In any legal matter–and especially in family courts–it’s important to remember that courts are reactive, not proactive. Courts respond to requests, motions, and petitions of parties. They do not look for opportunities to act or to insert their orders or judgments where no one has sought out their assistance. I have always advised clients to be certain that the court handling the child support matters is aware of the child’s 21st birth date (now 19th) as it approaches, and not leave it to the judge, clerk, or prosecutor to magically make the support end. If the court is not informed, it could lead to overpayment, which leads to the sticky wicket of a support-paying parent asking to get overpayments refunded, which is sometimes difficult to do.
Under the new law, the support-paying parent will have an easier path to end support sooner. That’s not to say that the support paying parent had no solution to the problem of the lazy 19 year-old until now. Traditionally, an ambition-deficient 19 year old who had finished high school, was not in college, and refused to find a job could find himself without child support if a parent could show that the 19 year-old was not under the care or control of either parent and that he was capable of supporting himself. However, this meant the support-paying parent had the legal burden of proving these facts to the court. Otherwise, he would have to wait until the “automatic” support-ending age of 21.
By moving the automatic support-ending age to 19, the new law might cause a rush of court motions in the short-run, but should reduce them over the long haul. I expect that a fair number of petitions will come from those supporting children between ages 19 and 21. The practical difference is that the legal presumption is now in favor of ending support, instead of in favor of maintaining it, for those children 19 or older.
The second important consideration is that the law specifically does not impact “support for educational needs.” In other words, parents can still be required to kick-in money for college when a student is past the age of 19. This is unchanged. However, college support is calculated based upon the costs of college, whereas child support is calculated on the income of the parents, among other factors.
The practical impact on local courts is that it will probably put an end to the practice of what I call “floating support.” Floating Support occurs where a child graduates from high school and goes off to college and rather than put themselves through the tedious and cumbersome college costs calculation, the parents reach a agreement (unwritten or written) to continue to pay regular child support. Because one or both may have to pay attorneys fees and take time off of work to determine a proper amount of college support (which can change as costs rise or fall every year) parents simply use the figure they know, and ignore the actual college costs. Since support now presumptively will end when a child turns 19, the support-paying parent has little incentive agree to pay the regular support amount into college, and will be more likely to put the burden on the support-receiving parent (or the student) to prove college support is needed.

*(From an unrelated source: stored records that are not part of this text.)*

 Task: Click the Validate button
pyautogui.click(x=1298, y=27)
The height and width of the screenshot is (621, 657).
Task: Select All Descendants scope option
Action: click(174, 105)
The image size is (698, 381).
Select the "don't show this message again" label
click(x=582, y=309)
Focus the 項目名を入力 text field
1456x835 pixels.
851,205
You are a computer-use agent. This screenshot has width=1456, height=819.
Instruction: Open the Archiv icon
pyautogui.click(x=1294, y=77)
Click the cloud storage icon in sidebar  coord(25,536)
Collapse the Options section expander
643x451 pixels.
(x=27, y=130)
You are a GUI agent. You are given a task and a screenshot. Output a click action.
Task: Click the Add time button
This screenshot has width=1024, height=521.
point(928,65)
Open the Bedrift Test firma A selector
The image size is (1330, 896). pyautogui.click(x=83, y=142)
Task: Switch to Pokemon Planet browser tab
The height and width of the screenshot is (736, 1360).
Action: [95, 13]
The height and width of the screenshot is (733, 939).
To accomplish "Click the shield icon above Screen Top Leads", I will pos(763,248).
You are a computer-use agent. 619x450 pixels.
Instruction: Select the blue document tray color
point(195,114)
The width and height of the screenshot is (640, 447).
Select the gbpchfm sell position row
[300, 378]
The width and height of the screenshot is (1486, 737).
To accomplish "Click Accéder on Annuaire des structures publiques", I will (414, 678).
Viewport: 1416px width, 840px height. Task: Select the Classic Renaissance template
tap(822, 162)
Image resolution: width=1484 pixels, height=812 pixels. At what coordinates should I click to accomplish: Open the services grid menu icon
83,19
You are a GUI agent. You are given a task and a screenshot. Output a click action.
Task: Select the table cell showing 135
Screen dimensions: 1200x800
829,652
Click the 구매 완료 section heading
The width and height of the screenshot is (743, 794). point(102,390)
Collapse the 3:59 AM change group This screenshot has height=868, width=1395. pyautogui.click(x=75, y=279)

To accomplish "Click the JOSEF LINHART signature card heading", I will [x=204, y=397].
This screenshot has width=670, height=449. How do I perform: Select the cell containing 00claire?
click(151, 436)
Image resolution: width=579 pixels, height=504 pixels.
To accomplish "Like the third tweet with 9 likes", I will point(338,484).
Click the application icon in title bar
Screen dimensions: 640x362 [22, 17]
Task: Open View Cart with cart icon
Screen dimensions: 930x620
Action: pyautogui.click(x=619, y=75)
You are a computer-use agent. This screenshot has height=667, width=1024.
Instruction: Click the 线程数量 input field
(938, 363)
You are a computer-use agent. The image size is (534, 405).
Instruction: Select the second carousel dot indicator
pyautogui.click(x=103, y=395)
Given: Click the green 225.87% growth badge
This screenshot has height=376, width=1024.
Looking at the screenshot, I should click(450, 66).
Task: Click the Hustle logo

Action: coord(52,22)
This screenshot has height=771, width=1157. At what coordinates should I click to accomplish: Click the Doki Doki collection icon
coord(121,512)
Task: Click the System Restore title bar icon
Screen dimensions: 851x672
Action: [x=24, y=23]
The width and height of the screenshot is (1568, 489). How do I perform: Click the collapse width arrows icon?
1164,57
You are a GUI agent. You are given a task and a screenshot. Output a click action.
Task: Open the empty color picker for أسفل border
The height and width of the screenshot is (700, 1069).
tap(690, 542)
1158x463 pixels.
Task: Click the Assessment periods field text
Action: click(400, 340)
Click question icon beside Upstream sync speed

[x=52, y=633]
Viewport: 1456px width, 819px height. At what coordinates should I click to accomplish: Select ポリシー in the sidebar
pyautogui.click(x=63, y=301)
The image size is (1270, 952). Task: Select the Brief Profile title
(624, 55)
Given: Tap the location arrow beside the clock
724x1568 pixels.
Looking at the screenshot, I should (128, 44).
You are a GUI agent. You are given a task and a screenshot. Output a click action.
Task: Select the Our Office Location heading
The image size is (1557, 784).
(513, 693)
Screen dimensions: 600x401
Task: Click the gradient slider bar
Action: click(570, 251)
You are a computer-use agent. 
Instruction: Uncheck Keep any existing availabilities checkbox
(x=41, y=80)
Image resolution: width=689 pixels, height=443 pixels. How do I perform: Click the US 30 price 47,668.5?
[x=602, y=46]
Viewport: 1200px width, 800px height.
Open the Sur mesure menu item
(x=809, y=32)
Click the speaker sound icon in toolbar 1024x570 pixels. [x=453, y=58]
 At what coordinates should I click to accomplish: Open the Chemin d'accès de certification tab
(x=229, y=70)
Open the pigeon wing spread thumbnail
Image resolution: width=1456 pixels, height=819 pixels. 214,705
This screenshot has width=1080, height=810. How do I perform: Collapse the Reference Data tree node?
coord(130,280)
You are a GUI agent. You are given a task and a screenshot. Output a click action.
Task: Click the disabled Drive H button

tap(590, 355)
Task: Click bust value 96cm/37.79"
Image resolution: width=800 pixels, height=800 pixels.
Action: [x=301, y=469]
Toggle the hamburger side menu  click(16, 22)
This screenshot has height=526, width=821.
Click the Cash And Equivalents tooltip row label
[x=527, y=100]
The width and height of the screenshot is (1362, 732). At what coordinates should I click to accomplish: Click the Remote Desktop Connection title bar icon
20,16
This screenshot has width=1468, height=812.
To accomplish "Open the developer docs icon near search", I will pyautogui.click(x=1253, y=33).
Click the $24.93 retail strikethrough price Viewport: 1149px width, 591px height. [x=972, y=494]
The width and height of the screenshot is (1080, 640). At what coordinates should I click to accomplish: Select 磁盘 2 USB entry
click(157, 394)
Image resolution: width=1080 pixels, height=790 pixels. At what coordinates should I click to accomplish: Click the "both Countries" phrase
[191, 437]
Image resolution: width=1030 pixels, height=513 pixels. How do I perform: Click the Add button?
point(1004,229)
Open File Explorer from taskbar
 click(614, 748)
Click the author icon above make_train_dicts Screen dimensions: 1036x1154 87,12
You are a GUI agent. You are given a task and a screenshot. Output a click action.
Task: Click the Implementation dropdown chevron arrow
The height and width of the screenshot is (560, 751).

If you have a child who is under 19. Be aware that the duty to support that child now presumptively ends at age 19. If you believe the child should be assisted with college costs, you should make such a request prior to the child turning 19.
If you have a child who is between 19 and 21. Be aware that a court could end the support obligation. If the child is a college student and should be assisted with college costs, you may want to petition the court to enter a college support order.